• WHAT YOU WILL DO:
There are pictures in the records below; leave them out and set down exactly the lines from the one holding "This screenshot has" through the one holding "Screen dimensions: 779x645".

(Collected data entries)
--- START ---
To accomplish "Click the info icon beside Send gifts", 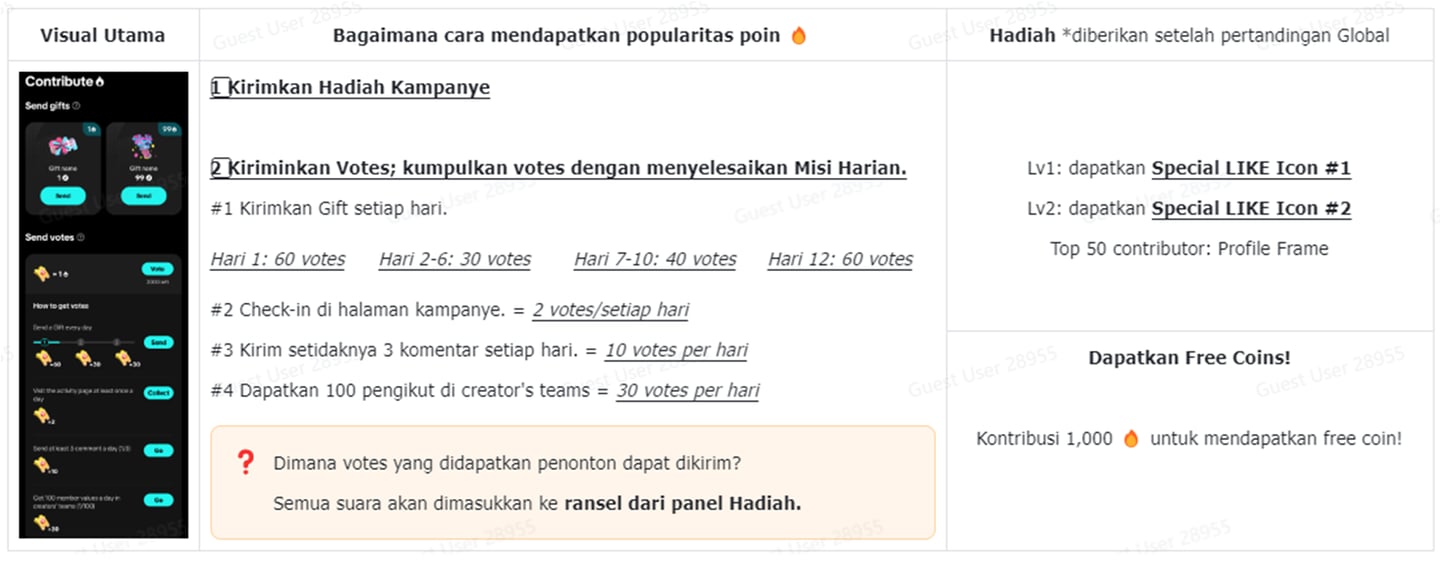I will tap(77, 106).
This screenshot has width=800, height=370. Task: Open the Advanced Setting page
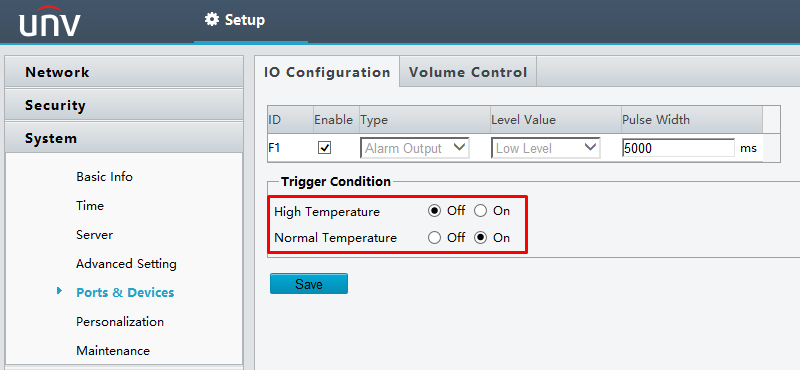point(126,264)
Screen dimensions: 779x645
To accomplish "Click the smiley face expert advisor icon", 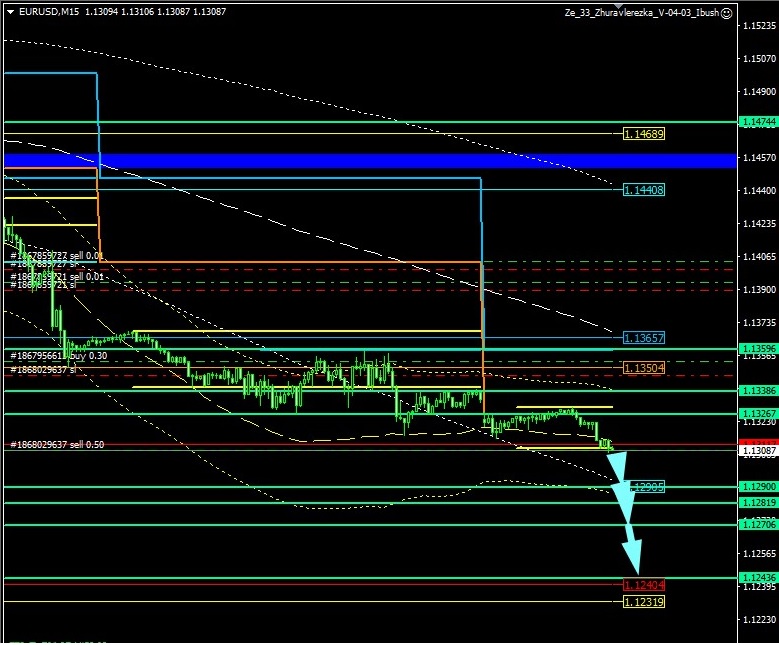I will click(x=726, y=13).
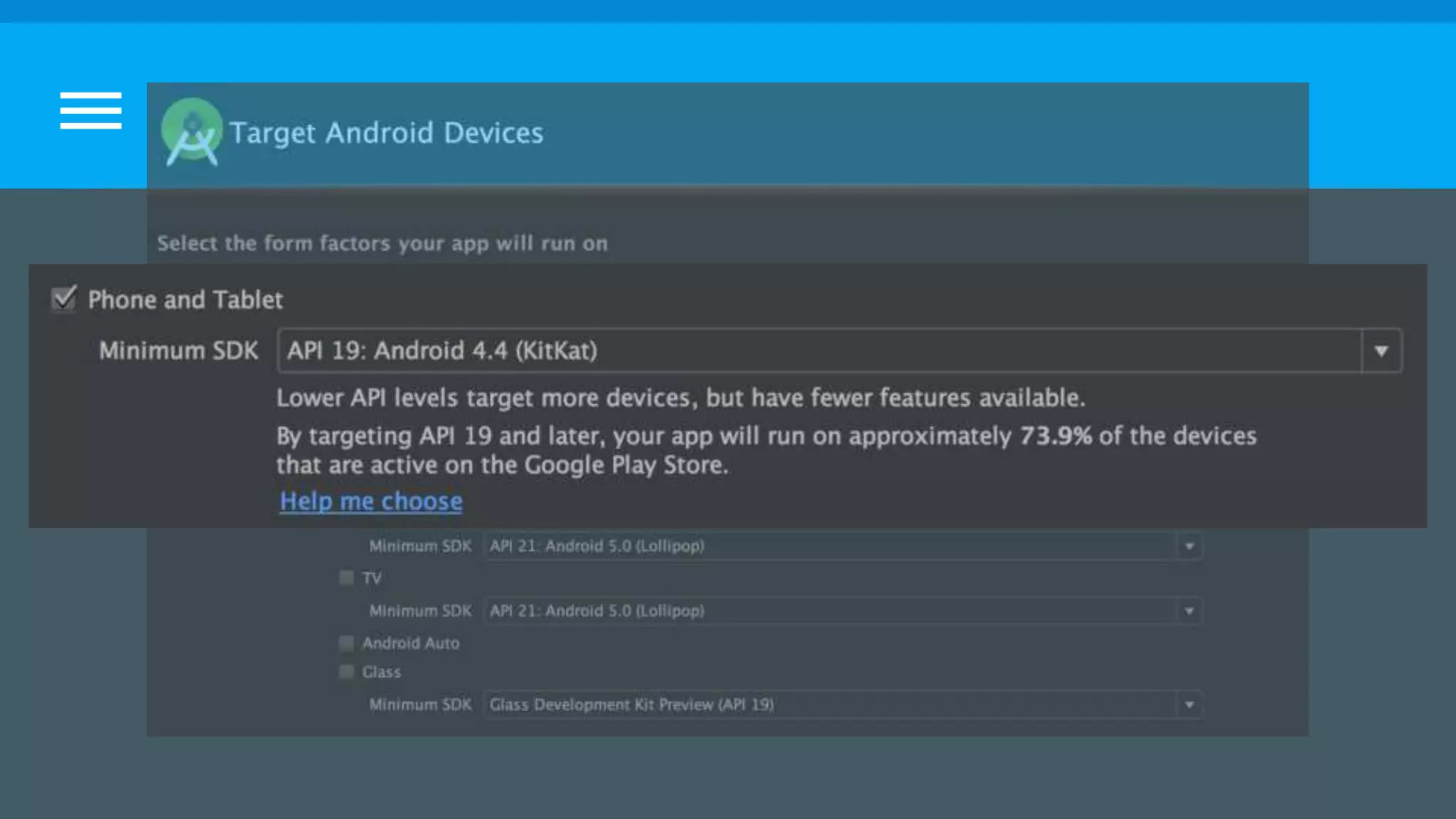Expand Glass Development Kit Preview arrow
The height and width of the screenshot is (819, 1456).
[1189, 705]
--- END ---
• EXPECTED ANSWER:
This screenshot has width=800, height=370. Task: Open the Advanced Setting page
point(126,264)
Screen dimensions: 779x645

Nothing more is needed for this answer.